3. Which He-burning category initiates first and why?

4. Later in the evolution, the (\({^{12}\rm{C}}(\alpha,\gamma){^{16}\rm{O}}\)) takes over as the dominant He-burning reaction, give at least two reasons why this occurs.

5. In lower mass stars that produce, C/O white dwarfs, the final C/O ratio of the WD is very important. If you wanted to produce a CO WD with a large CO ratio, which He-burning reaction rate would you enhance and why? What about a small CO ratio?

# load 20m additional data
#twenty_m_ms_tri_alpha = twenty_m_ms_history['###'] # L_nuc due to 3alpha chains
#twenty_m_ms_c_alpha = twenty_m_ms_history['###'] # L_nuc due to c_alpha chains
#twenty_m_ms_he4 = twenty_m_ms_history['center_he4'] # center he4 mass fraction
# center c12 mass fraction
# center o16 mass fraction

## 1-3 result here
#plt.title('20$M_\odot$ MESA Model During He-burning')

#plt.plot(twenty_m_ms_model_number,
#         twenty_m_ms_tri_alpha,label=r'$20M_\odot - 3\alpha$')

#plt.plot(##,label=r'$20M_\odot - {^{12}\rm{C}(\alpha,\gamma)^{16}\rm{O}}$')

#plt.plot(twenty_m_ms_model_number,
#         twenty_m_ms_he4,label=r'$20M_\odot - ^{4}\rm{He}$')

#plt.plot(##,label=r'$20M_\odot - ^{12}\rm{C}$')

#plt.plot(##,label=r'$20M_\odot - ^{16}\rm{O}$')

#plt.ylim(
#plt.xlim(

#plt.legend()
#plt.xlabel(r'$\rm{Model \ Number}$')
#plt.ylabel(r'$\rm{log}~L_{\rm{nuc}} \ (\rm{erg\ \rm{s}^{-1}})$')

Summarize Your Group Responses

Your thoughtful responses to 3-5 here.

c. (Optional!) Visualizing the Main-Sequence using Tulips

Individually / with the person next to you:

Import tulips and mesaPlot here if you did not import above and then:

Download this \(1M_{\odot}\) model evolved from MS to this H-shell burning phase:

• \(1 M_\odot\): 1m_thermohaline_history.data;

1. Create a folder in your data directory or anywhere really, named tulips and copy your 1m_thermohaline_history.data into the directory and rename it as history.data.

2. Then set your directory path for tulips.

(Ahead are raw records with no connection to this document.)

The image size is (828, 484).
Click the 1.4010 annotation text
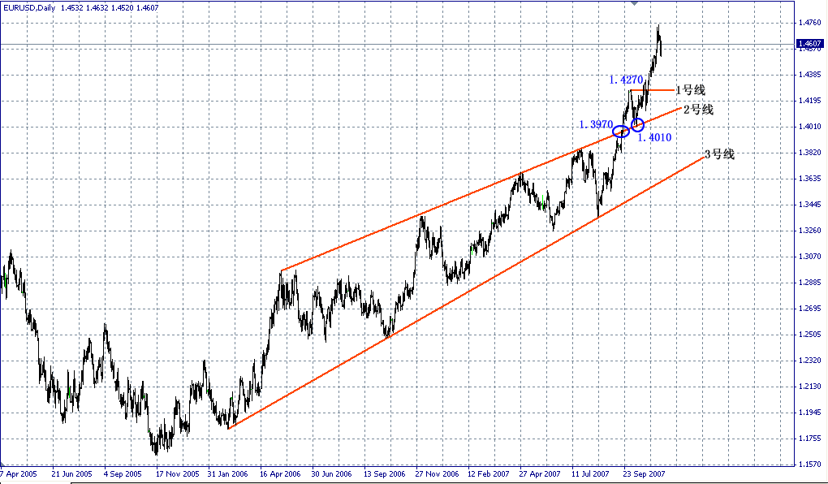[654, 137]
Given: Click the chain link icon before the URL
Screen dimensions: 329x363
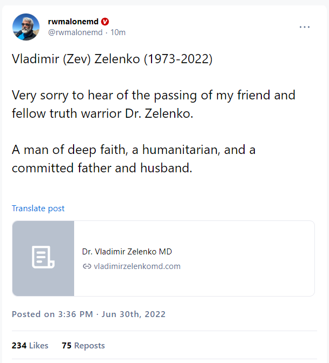Looking at the screenshot, I should 87,266.
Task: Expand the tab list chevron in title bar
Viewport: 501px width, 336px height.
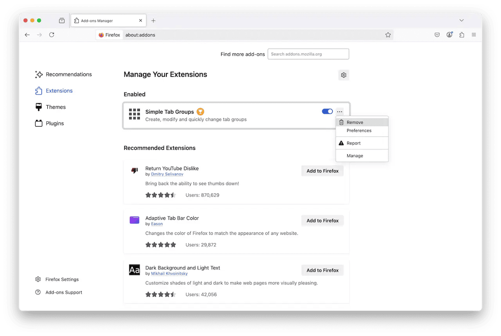Action: pyautogui.click(x=461, y=21)
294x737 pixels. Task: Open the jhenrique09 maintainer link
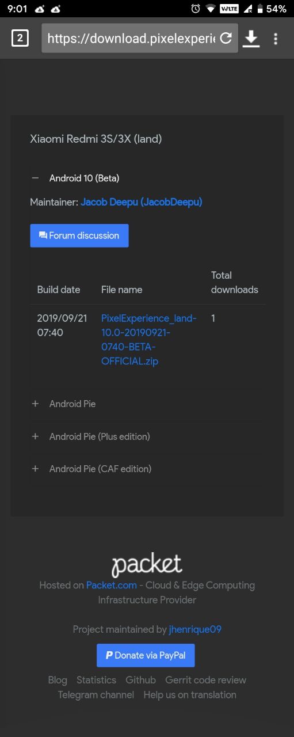coord(195,629)
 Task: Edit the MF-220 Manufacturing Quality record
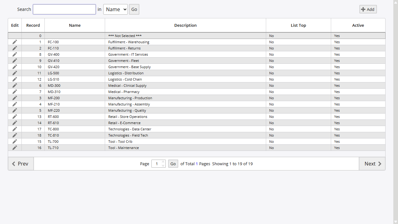[14, 110]
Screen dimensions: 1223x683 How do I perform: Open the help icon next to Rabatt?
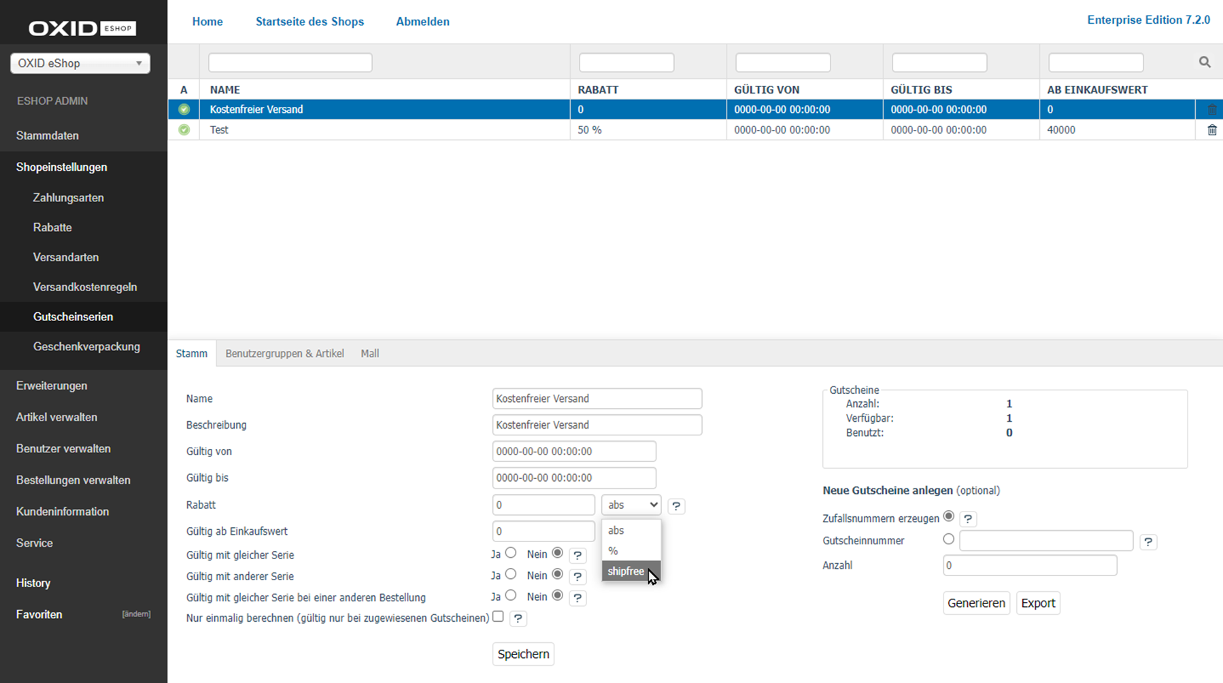click(x=676, y=506)
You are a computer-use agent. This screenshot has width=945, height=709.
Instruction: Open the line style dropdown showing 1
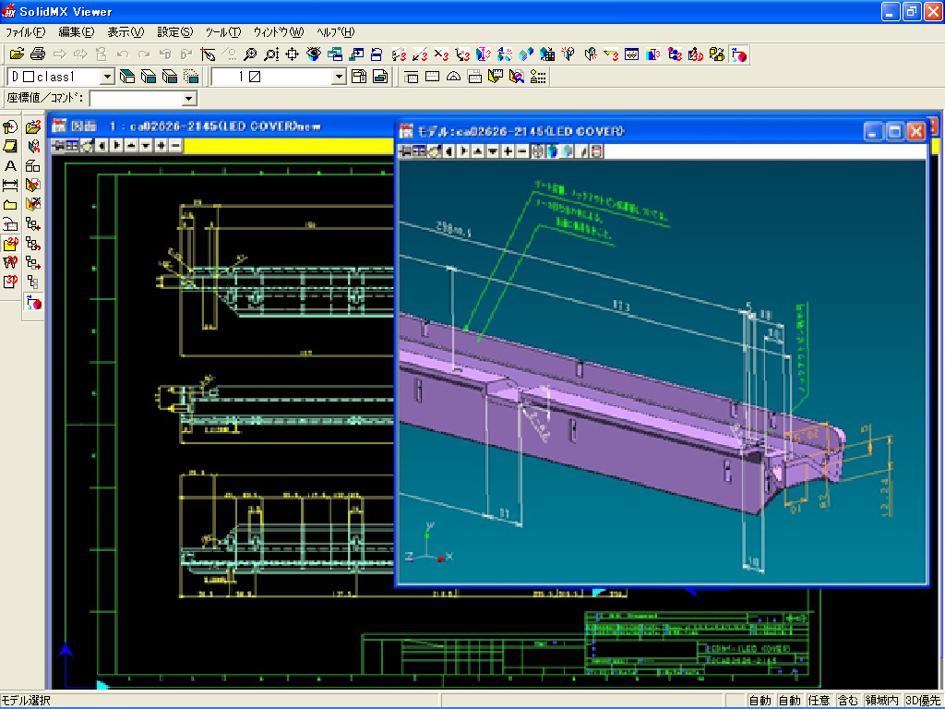[x=339, y=78]
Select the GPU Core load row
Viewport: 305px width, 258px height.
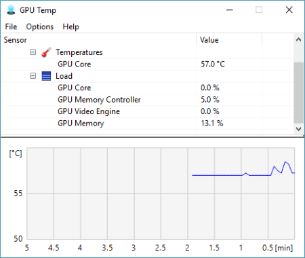(x=147, y=88)
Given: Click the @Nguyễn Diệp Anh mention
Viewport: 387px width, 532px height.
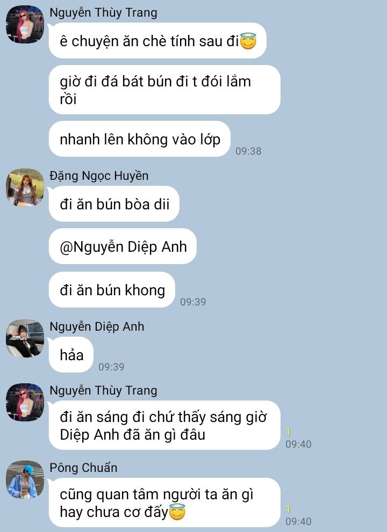Looking at the screenshot, I should [123, 246].
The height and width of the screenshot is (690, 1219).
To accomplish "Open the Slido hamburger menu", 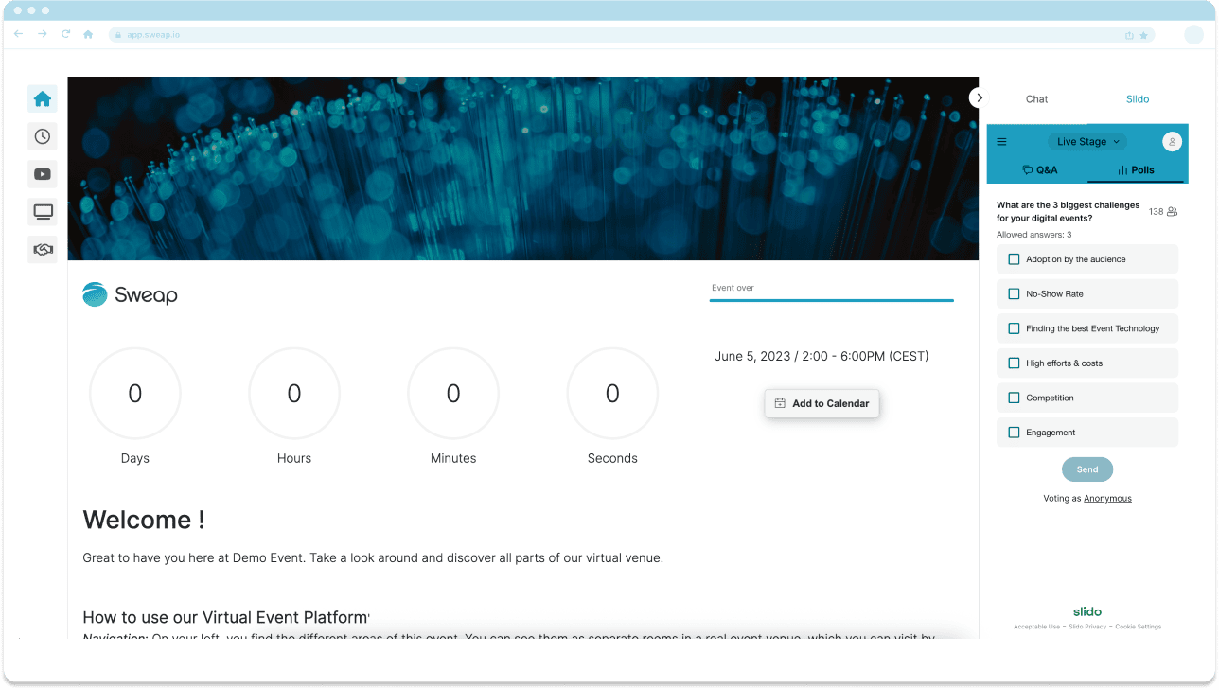I will point(1002,142).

It will look in this directory for a file called history.data.

3. Create your data object for analysis using mesaPlot:

m1 = mp.MESA()

4. Load the history data using this object:

m1.loadHistory(f=`YOUR_PATH_NAME`)

5. Now, using tulips to produce an energy_and_mixing plot using your history data. It will create a series of these plots based on your defined step size N.

With your larger group, try to answer the following:

6. Lastly, open and view the plot, can you identify where the model is convective or radiative on the main-sequence?

7. (Bonus), Can you see when are where the model experiences thermohaline/double diffusive mixing?

# only uncomment if you were able to successfully install
#import tulips

# note the capital `P`
#import mesaPlot as mp

## 1- 4 here
#SINGLE_M1_DIR = "./data/tulips"

#m1 = mp.MESA()
#m1.loadHistory(f=SINGLE_M1_DIR)
#N = 1

# compute and plot the viz
#tulips.energy_and_mixing(m1, time_ind=(0,-1, N), fps=10, fig_size=(8,6),
#                         show_total_mass=True,show_hrd_ticks_and_labels=True, show_mix=True, show_mix_legend=True, 
#                         output_fname="energy_and_mixing")
#plt.show()

# open and watch the visualization here
#from IPython.display import Video

#Video("energy_and_mixing.mp4", embed=True, width=700, height=600)

Summarize Your Group Responses

Your thoughtful response to 6 (and 7 possibly) here.